## [Short task]
Reproduce every line of the data below with no changes.

----

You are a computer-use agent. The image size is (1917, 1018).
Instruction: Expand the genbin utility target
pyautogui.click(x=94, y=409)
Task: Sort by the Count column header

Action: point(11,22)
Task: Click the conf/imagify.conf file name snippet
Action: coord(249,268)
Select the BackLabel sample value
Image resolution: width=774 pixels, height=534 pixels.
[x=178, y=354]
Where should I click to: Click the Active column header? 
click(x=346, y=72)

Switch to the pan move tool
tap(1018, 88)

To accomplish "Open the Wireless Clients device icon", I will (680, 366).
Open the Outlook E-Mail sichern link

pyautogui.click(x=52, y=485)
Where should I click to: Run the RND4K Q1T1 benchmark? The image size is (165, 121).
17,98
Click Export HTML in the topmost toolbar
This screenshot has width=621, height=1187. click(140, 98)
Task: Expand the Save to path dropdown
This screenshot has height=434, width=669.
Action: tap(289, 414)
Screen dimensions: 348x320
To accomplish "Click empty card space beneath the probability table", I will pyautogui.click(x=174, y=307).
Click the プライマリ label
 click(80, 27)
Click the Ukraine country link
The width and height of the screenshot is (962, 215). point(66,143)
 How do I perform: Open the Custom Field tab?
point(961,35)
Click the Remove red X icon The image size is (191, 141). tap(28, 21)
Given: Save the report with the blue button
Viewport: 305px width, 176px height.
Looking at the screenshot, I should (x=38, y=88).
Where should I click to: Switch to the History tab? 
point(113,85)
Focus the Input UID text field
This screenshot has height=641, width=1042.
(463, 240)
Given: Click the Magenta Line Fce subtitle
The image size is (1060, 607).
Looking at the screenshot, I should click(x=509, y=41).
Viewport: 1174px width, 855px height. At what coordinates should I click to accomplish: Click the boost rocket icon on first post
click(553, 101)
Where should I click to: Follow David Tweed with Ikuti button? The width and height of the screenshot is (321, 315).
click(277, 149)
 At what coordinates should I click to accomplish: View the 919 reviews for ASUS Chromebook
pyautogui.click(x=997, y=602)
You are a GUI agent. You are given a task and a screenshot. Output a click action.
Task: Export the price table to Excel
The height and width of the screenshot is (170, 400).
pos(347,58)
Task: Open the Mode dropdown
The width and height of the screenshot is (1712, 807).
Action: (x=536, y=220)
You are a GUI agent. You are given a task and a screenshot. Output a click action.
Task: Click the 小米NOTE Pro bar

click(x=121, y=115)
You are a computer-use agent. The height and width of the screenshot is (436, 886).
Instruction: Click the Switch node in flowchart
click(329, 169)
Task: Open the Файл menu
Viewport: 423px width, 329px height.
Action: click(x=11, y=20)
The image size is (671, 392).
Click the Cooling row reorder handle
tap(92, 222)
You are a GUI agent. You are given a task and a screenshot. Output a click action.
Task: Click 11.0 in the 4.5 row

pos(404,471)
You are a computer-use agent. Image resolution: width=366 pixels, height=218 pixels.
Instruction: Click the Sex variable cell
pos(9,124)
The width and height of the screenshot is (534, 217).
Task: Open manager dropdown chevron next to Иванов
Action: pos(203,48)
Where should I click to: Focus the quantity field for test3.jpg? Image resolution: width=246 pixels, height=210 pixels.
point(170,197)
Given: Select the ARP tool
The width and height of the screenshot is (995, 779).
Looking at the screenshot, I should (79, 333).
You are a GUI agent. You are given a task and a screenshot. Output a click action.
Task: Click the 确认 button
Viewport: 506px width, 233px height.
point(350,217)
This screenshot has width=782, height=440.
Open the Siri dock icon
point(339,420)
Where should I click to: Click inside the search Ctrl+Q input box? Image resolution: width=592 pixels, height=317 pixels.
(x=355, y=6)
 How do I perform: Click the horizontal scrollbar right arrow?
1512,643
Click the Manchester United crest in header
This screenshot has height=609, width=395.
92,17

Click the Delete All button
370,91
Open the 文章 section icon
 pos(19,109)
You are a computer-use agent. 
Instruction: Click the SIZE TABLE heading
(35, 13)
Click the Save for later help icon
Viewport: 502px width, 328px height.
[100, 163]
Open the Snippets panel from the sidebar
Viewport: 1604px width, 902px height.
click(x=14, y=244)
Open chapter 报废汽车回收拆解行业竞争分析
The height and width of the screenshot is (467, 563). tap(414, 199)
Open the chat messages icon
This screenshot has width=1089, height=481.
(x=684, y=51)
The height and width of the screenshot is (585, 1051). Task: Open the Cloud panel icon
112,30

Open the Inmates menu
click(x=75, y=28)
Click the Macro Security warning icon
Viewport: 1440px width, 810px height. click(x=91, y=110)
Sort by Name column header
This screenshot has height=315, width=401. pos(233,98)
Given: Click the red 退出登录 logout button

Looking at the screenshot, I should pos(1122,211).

----

## [Response]
You are a computer-use agent. The image size is (1917, 1018).
Instruction: Expand the genbin utility target
pyautogui.click(x=94, y=409)
Task: Sort by the Count column header

Action: point(11,22)
Task: Click the conf/imagify.conf file name snippet
Action: coord(249,268)
Select the BackLabel sample value
Image resolution: width=774 pixels, height=534 pixels.
[x=178, y=354]
Where should I click to: Click the Active column header? 
click(x=346, y=72)

Switch to the pan move tool
tap(1018, 88)

To accomplish "Open the Wireless Clients device icon", I will (680, 366).
Open the Outlook E-Mail sichern link

pyautogui.click(x=52, y=485)
Where should I click to: Run the RND4K Q1T1 benchmark? The image size is (165, 121).
17,98
Click Export HTML in the topmost toolbar
This screenshot has width=621, height=1187. click(140, 98)
Task: Expand the Save to path dropdown
This screenshot has height=434, width=669.
Action: tap(289, 414)
Screen dimensions: 348x320
To accomplish "Click empty card space beneath the probability table", I will pyautogui.click(x=174, y=307).
Click the プライマリ label
 click(80, 27)
Click the Ukraine country link
The width and height of the screenshot is (962, 215). point(66,143)
 How do I perform: Open the Custom Field tab?
point(961,35)
Click the Remove red X icon The image size is (191, 141). tap(28, 21)
Given: Save the report with the blue button
Viewport: 305px width, 176px height.
Looking at the screenshot, I should (x=38, y=88).
Where should I click to: Switch to the History tab? 
point(113,85)
Focus the Input UID text field
This screenshot has height=641, width=1042.
(463, 240)
Given: Click the Magenta Line Fce subtitle
The image size is (1060, 607).
Looking at the screenshot, I should click(x=509, y=41).
Viewport: 1174px width, 855px height. At what coordinates should I click to accomplish: Click the boost rocket icon on first post
click(553, 101)
Where should I click to: Follow David Tweed with Ikuti button? The width and height of the screenshot is (321, 315).
click(277, 149)
 At what coordinates should I click to accomplish: View the 919 reviews for ASUS Chromebook
pyautogui.click(x=997, y=602)
You are a GUI agent. You are given a task and a screenshot. Output a click action.
Task: Export the price table to Excel
The height and width of the screenshot is (170, 400).
pos(347,58)
Task: Open the Mode dropdown
The width and height of the screenshot is (1712, 807).
Action: (x=536, y=220)
You are a GUI agent. You are given a task and a screenshot. Output a click action.
Task: Click the 小米NOTE Pro bar

click(x=121, y=115)
You are a computer-use agent. The height and width of the screenshot is (436, 886).
Instruction: Click the Switch node in flowchart
click(329, 169)
Task: Open the Файл menu
Viewport: 423px width, 329px height.
Action: click(x=11, y=20)
The image size is (671, 392).
Click the Cooling row reorder handle
tap(92, 222)
You are a GUI agent. You are given a task and a screenshot. Output a click action.
Task: Click 11.0 in the 4.5 row

pos(404,471)
You are a computer-use agent. Image resolution: width=366 pixels, height=218 pixels.
Instruction: Click the Sex variable cell
pos(9,124)
The width and height of the screenshot is (534, 217).
Task: Open manager dropdown chevron next to Иванов
Action: pos(203,48)
Where should I click to: Focus the quantity field for test3.jpg? Image resolution: width=246 pixels, height=210 pixels.
point(170,197)
Given: Select the ARP tool
The width and height of the screenshot is (995, 779).
Looking at the screenshot, I should (79, 333).
You are a GUI agent. You are given a task and a screenshot. Output a click action.
Task: Click the 确认 button
Viewport: 506px width, 233px height.
point(350,217)
This screenshot has width=782, height=440.
Open the Siri dock icon
point(339,420)
Where should I click to: Click inside the search Ctrl+Q input box? Image resolution: width=592 pixels, height=317 pixels.
(x=355, y=6)
 How do I perform: Click the horizontal scrollbar right arrow?
1512,643
Click the Manchester United crest in header
This screenshot has height=609, width=395.
92,17

Click the Delete All button
370,91
Open the 文章 section icon
 pos(19,109)
You are a computer-use agent. 
Instruction: Click the SIZE TABLE heading
(35, 13)
Click the Save for later help icon
Viewport: 502px width, 328px height.
[100, 163]
Open the Snippets panel from the sidebar
Viewport: 1604px width, 902px height.
click(x=14, y=244)
Open chapter 报废汽车回收拆解行业竞争分析
The height and width of the screenshot is (467, 563). tap(414, 199)
Open the chat messages icon
This screenshot has width=1089, height=481.
(x=684, y=51)
The height and width of the screenshot is (585, 1051). Task: Open the Cloud panel icon
112,30

Open the Inmates menu
click(x=75, y=28)
Click the Macro Security warning icon
Viewport: 1440px width, 810px height. click(x=91, y=110)
Sort by Name column header
This screenshot has height=315, width=401. pos(233,98)
Given: Click the red 退出登录 logout button

Looking at the screenshot, I should pos(1122,211).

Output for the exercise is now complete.